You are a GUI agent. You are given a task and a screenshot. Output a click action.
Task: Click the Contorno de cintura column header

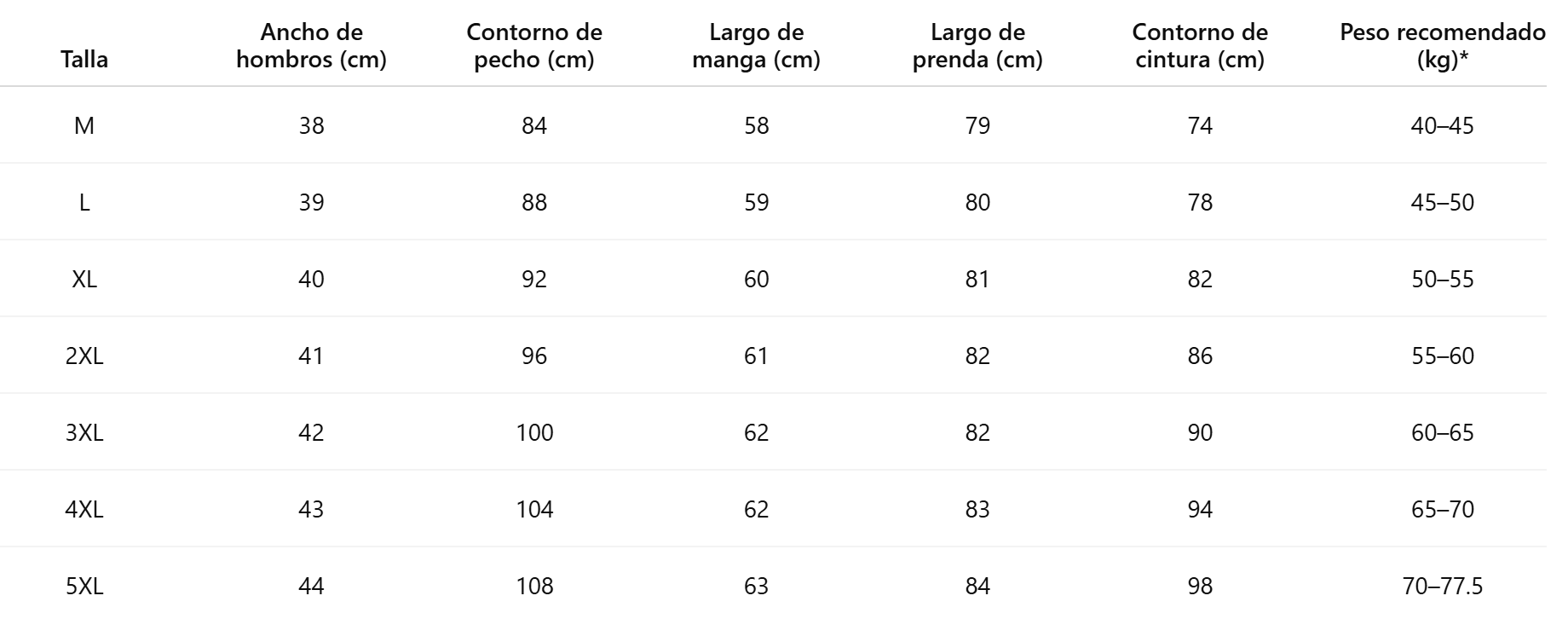pyautogui.click(x=1200, y=46)
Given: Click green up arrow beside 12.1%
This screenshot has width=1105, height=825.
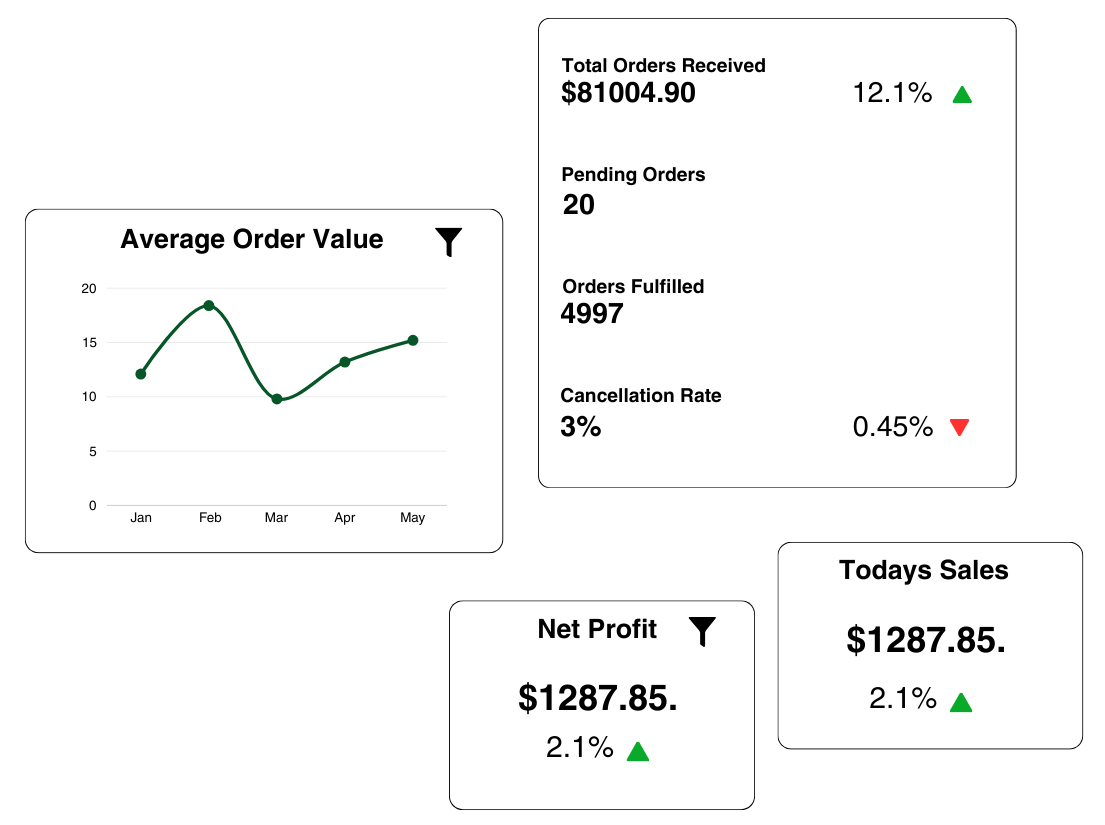Looking at the screenshot, I should (962, 94).
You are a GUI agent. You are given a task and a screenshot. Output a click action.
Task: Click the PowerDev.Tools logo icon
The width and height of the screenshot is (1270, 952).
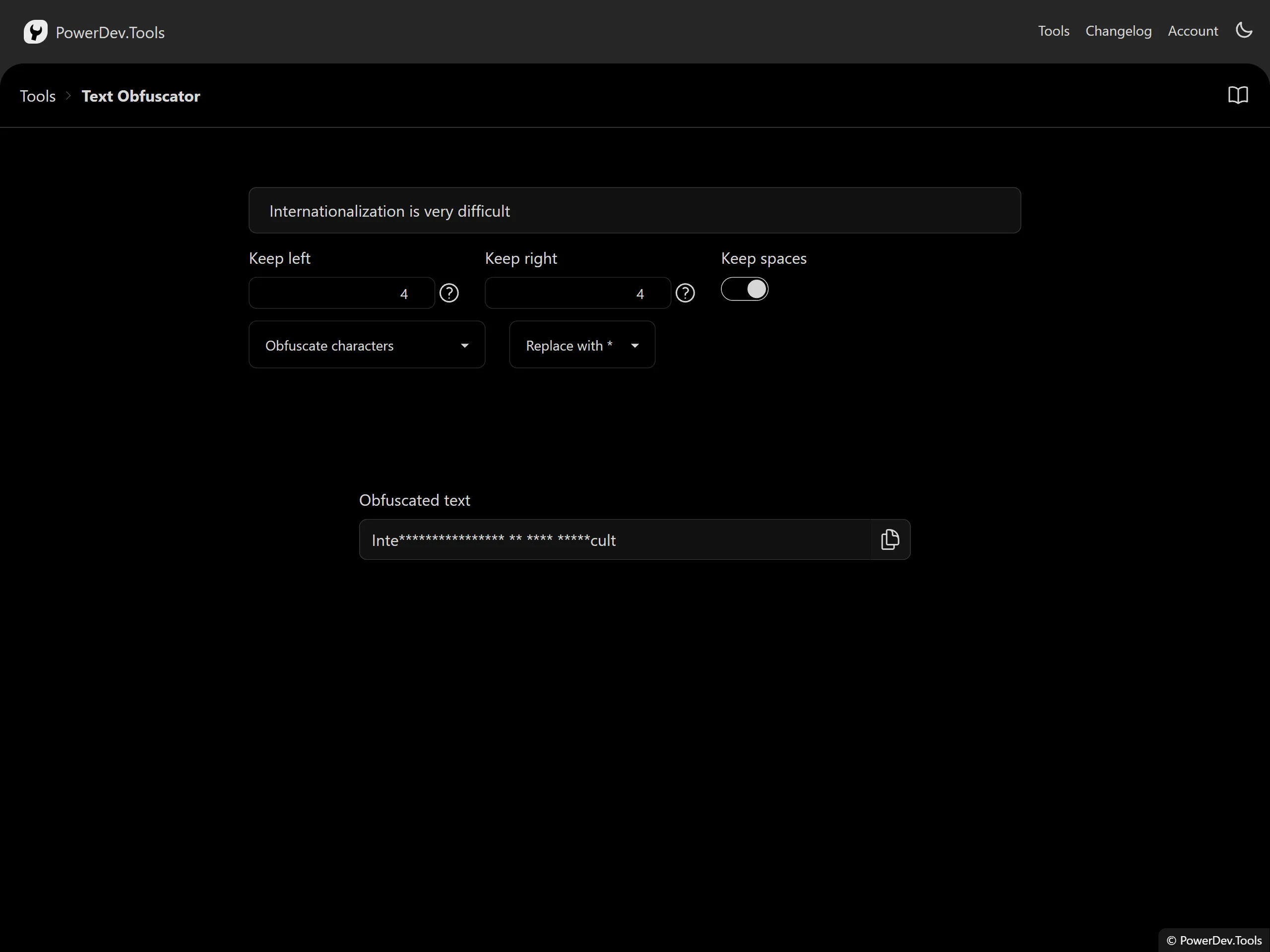pyautogui.click(x=35, y=32)
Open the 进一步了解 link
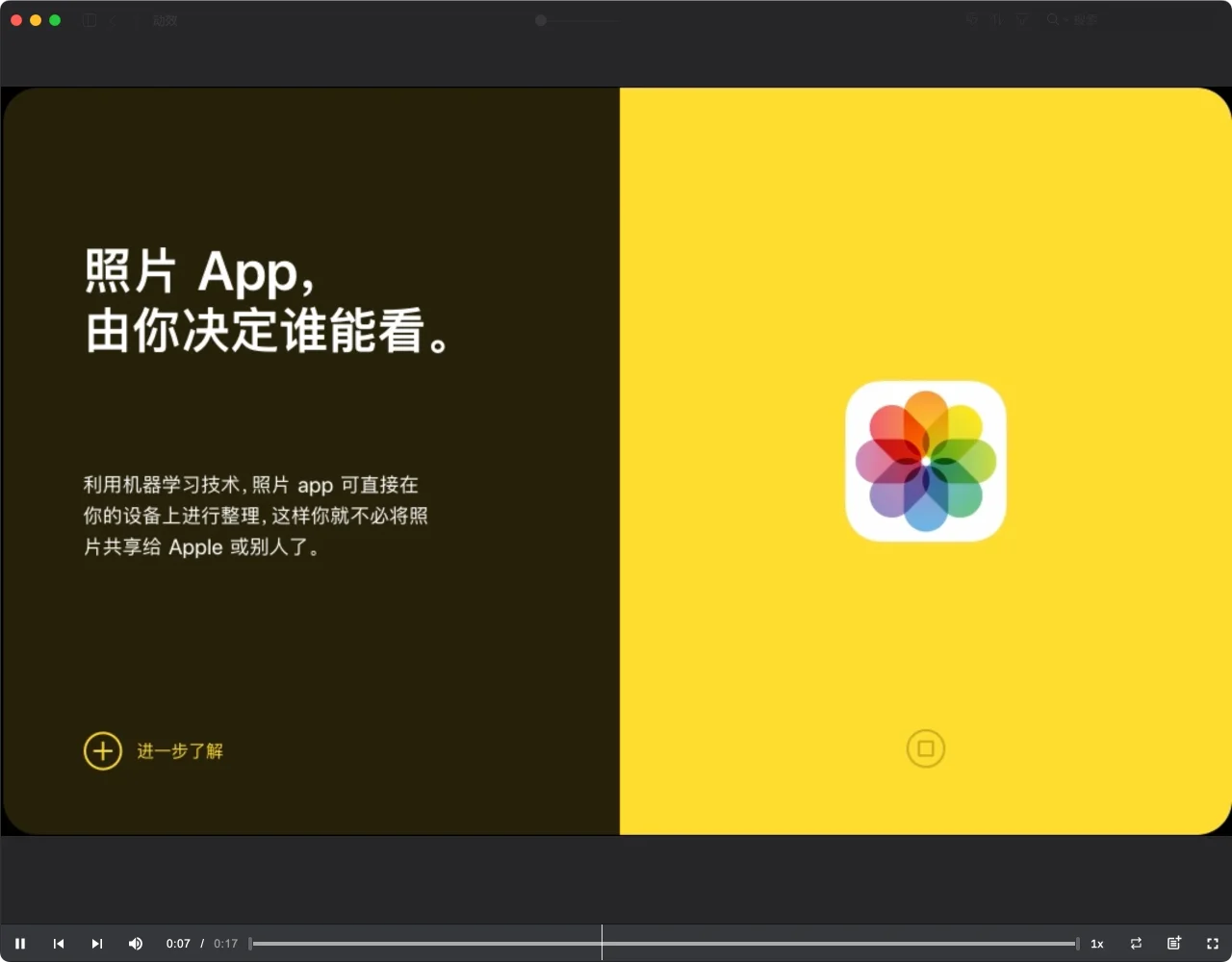The height and width of the screenshot is (962, 1232). point(180,751)
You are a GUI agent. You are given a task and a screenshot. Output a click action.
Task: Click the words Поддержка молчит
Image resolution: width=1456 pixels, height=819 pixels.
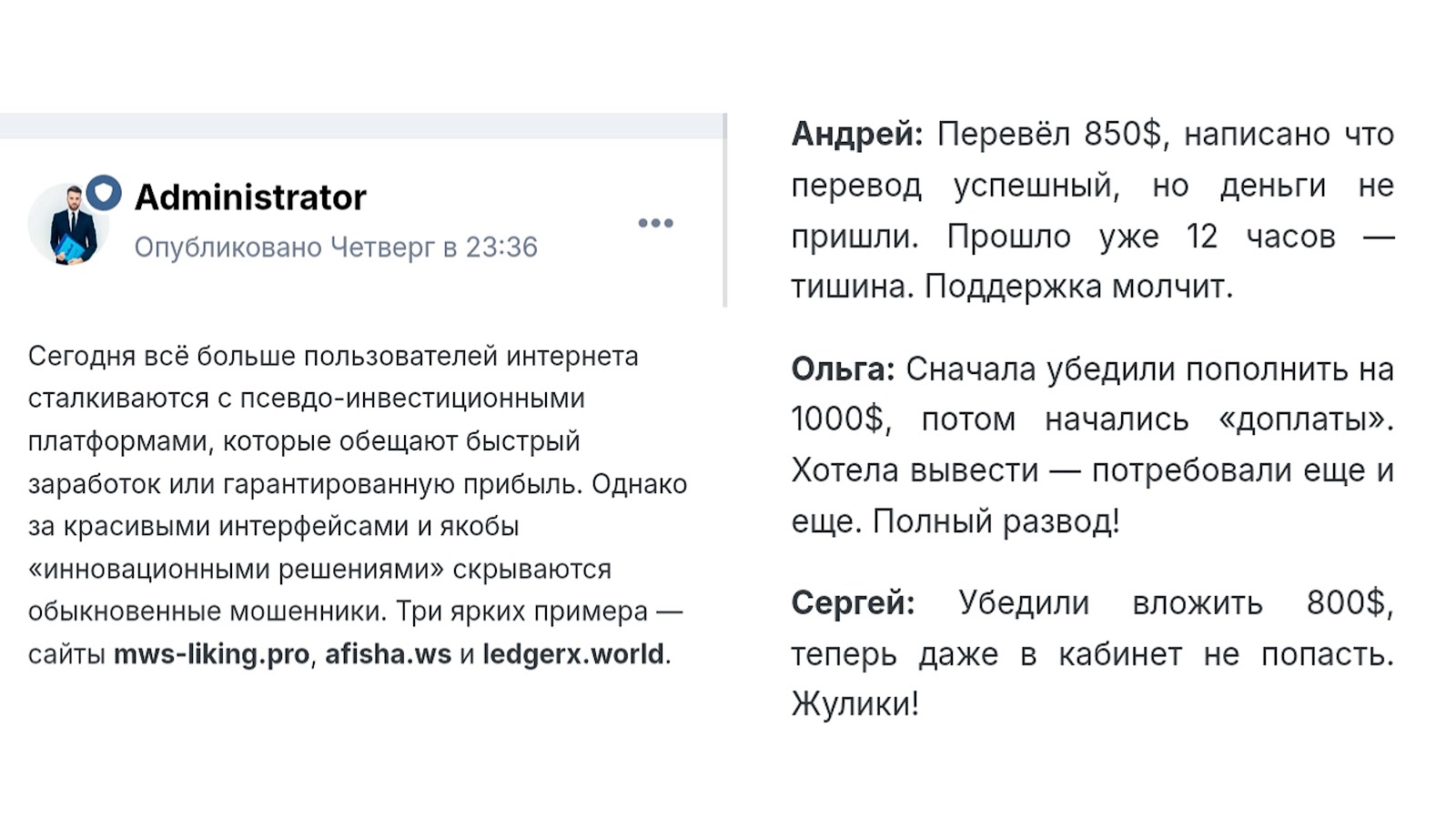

━━━━━━

Problem to work on => Turn the text lines of all the records above into a numbered list with one line per item, dropping blank lines. Leave the pictures out.

Response to the exercise =>
1. You are a GUI agent. You are given a task and a screenshot. Output a click action.
2. Task: Click the Contorno de cintura column header
3. pyautogui.click(x=1200, y=46)
4. Given: Click green up arrow beside 12.1%
5. This screenshot has width=1105, height=825.
6. Looking at the screenshot, I should (962, 94).
7. You are a GUI agent. You are given a task and a screenshot. Output a click action.
8. Task: Click the PowerDev.Tools logo icon
9. The width and height of the screenshot is (1270, 952).
10. pyautogui.click(x=35, y=32)
11. Open the 进一步了解 link
12. The height and width of the screenshot is (962, 1232). point(180,751)
13. You are a GUI agent. You are given a task and a screenshot. Output a click action.
14. Task: Click the words Поддержка молчит
15. Image resolution: width=1456 pixels, height=819 pixels.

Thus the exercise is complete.